In 2012, the company generated net income of $495.5 million, or $5.07 per diluted share, compared with $454.3 million, or $4.59 per diluted share, a year ago. The increase in earnings reflects favorable pricing, lower material costs, LIFO income and acquisitions, partially offset by weaker sales volume, mix, material surcharges and manufacturing costs.

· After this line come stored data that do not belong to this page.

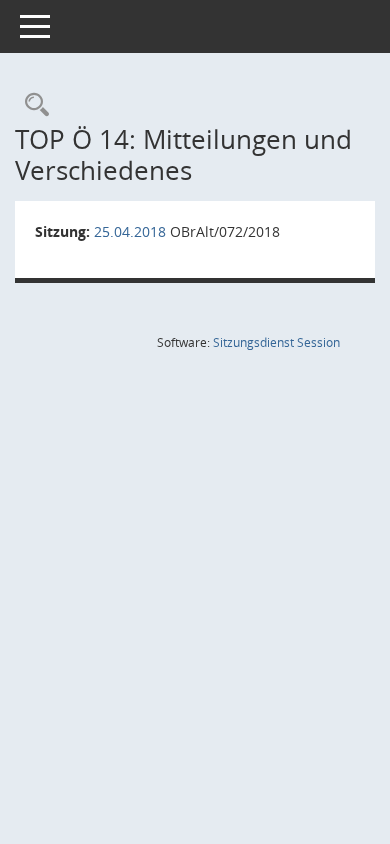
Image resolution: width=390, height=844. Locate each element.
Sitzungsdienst (276, 342)
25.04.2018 (130, 231)
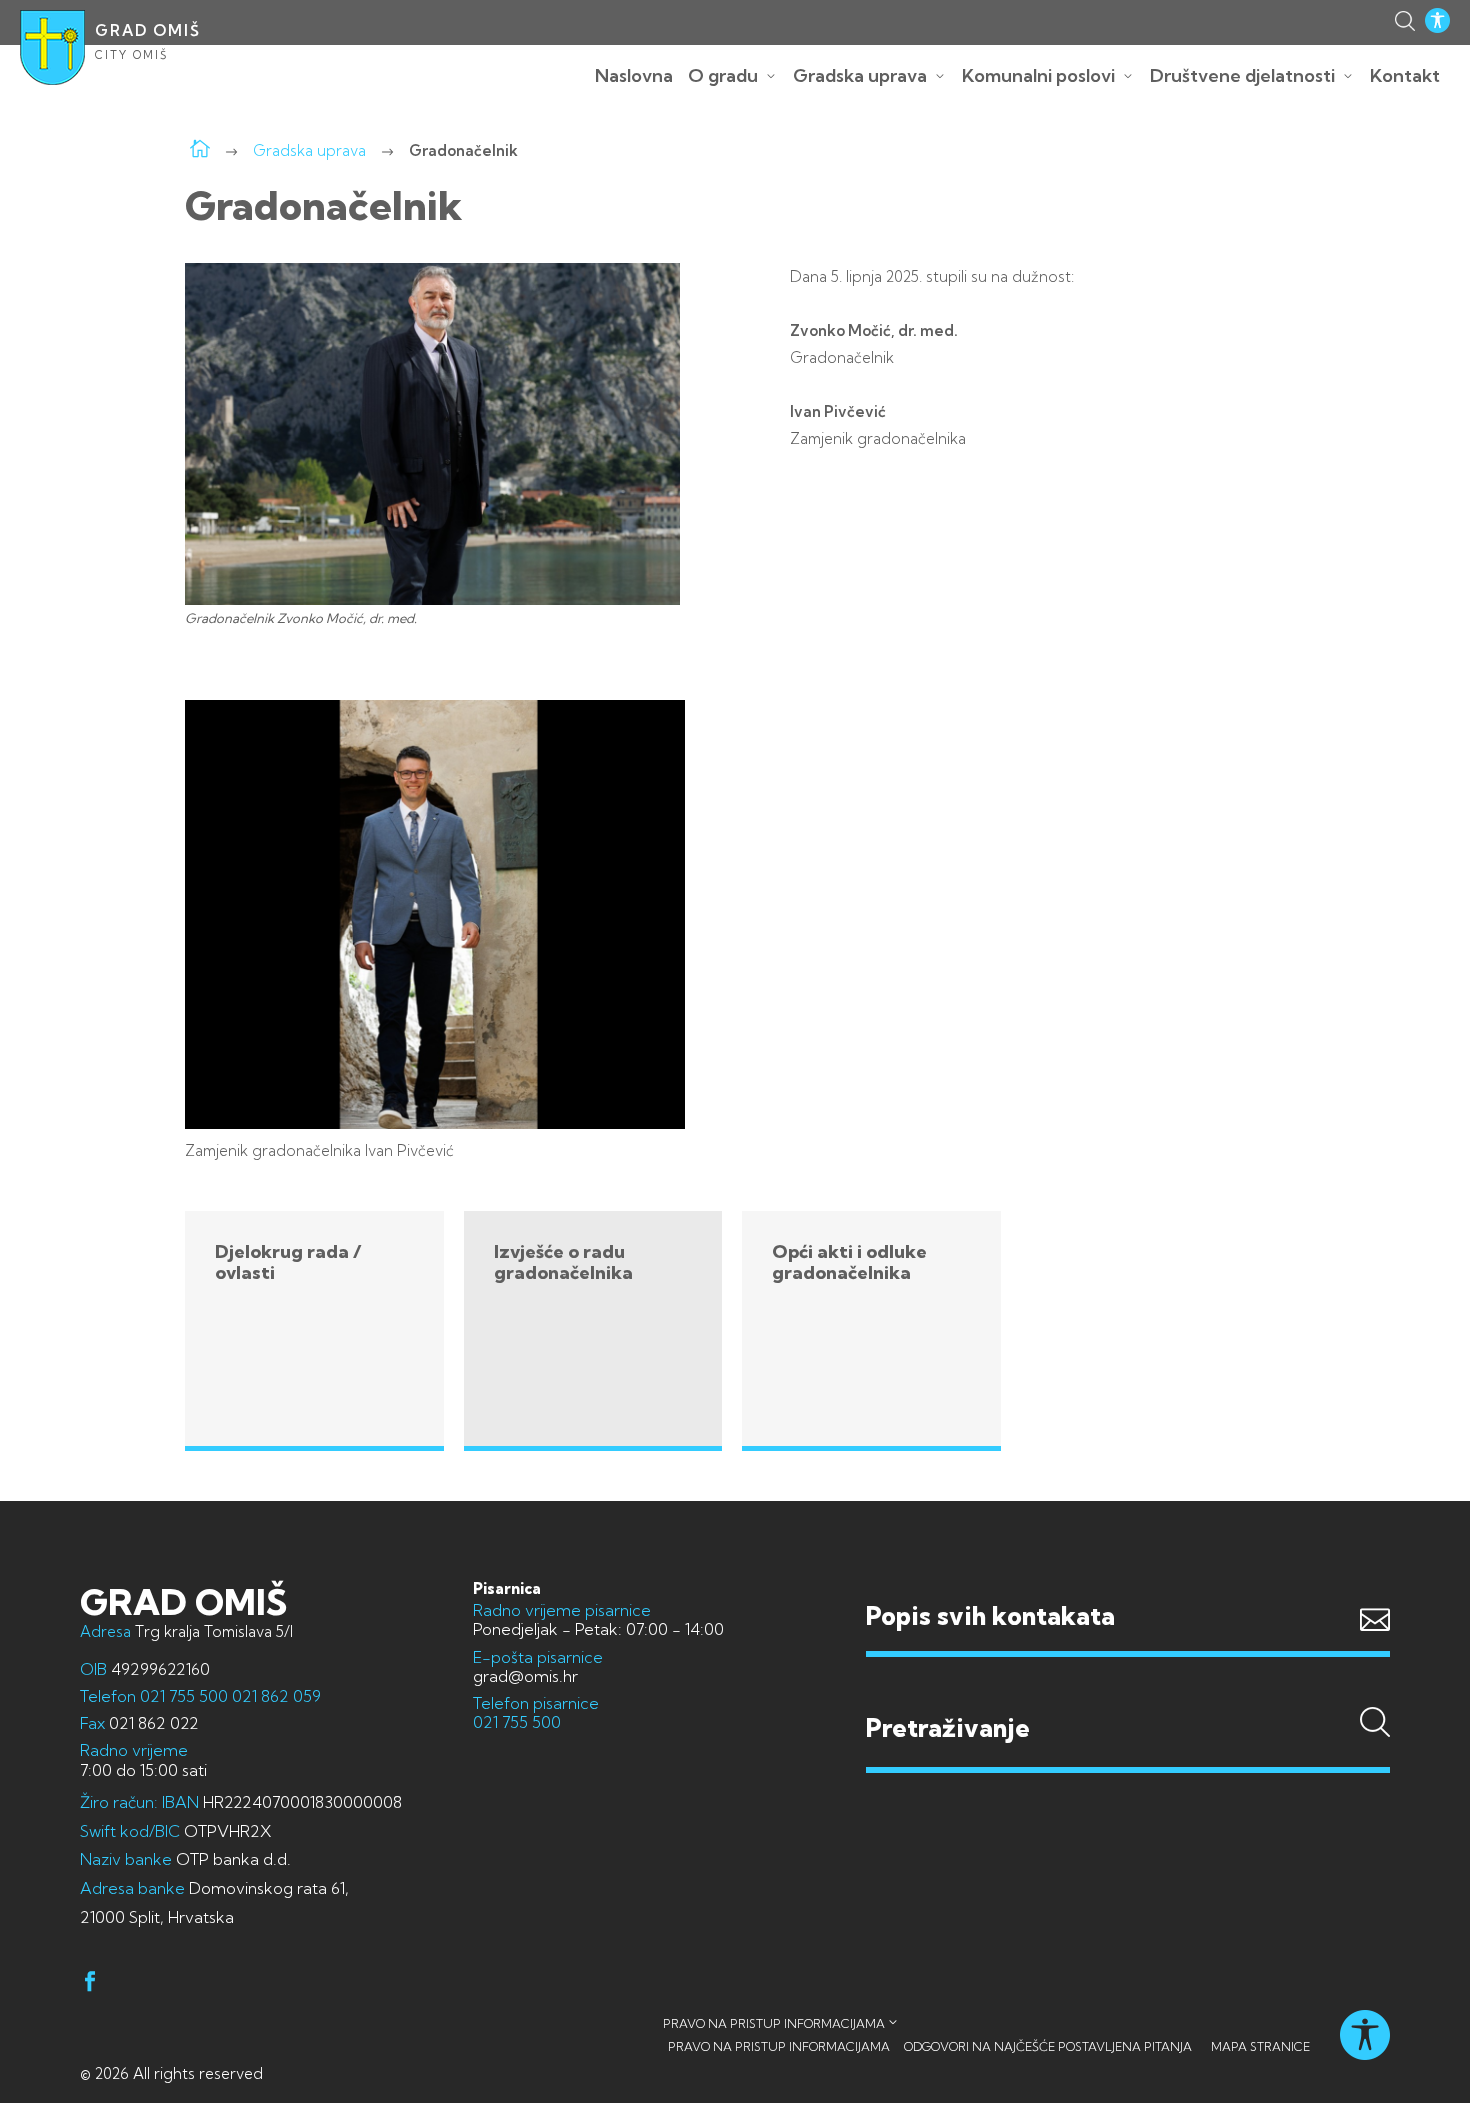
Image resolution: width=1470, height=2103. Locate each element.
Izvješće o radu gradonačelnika (563, 1262)
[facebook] (90, 1984)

The 2012 results also included two significant items, net of tax: the benefit of Continued Dumping and Subsidy Offset Act (CDSOA) receipts in the amount of $68 million, or 69 cents per diluted share, and charges related to the announced closure of a bearing plant in Canada, totaling $28.1 million, or 28 cents per diluted share.
"Over the course of the year, we responded quickly and effectively to slowing demand across our end-markets and maintained our focus on driving value for our customers and shareholders," said James Griffith, Timken president and CEO. "Our strategy of continuing to evolve in key markets and further diversifying our product portfolio with new products and additional repair services enabled us to achieve double-digit operating margins in all four segments, even in the face of lower volumes. Our diversification strategy was reinforced by the positive impact that the Drives and Philadelphia Gear acquisitions are having on our performance.

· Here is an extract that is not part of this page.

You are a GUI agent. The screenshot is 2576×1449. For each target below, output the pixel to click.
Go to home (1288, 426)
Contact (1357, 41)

"The fundamental changes we’ve made to improve the structural performance in our business led to strong operating results and free cash flow generation," said Griffith, "as well as a strengthened balance sheet. Our strategic plan continues to serve us well in the face of uncertainty in the global economy."
Timken posted sales of $1.1 billion in the fourth quarter of 2012, down 15 percent from the same period in 2011. The sales decrease primarily reflects lower demand in the company’s light vehicle, heavy truck, mining and energy-related end-market sectors, as well as lower surcharges. This decrease was partially offset by favorable pricing. From a geographic perspective, the decline also reflects lower demand in North America and Europe, partially offset by growth in Asia.
For the fourth quarter, the company generated net income of $75.3 million, or 78 cents per diluted share. That compares with $109.1 million, or $1.11 per diluted share, earned in the same period last year. The decrease in earnings was primarily the result of lower volume, mix, lower material surcharges and higher manufacturing costs, partially offset by favorable pricing, lower material costs, LIFO income and a lower tax rate.
Outlook
"We expect to deliver solid operating results in 2013 as we continue to take actions to reduce costs and drive efficiencies in response to the environment," said Griffith. "Our outlook for the year reflects our expectation that we will continue to see inventory reduction by our customers in the first half of the year, and anticipate an improving economy in the second half with customer demand matching consumption."
The company expects sales to be down around 5 percent compared to 2012, driven primarily by continued lower demand. Operating performance is expected to remain strong, with all four segments maintaining double-digit operating margins.
Timken projects 2013 annual earnings per diluted share to range from $3.75 to $4.05, which includes restructuring costs for previously announced plant closures totaling approximately 20 cents.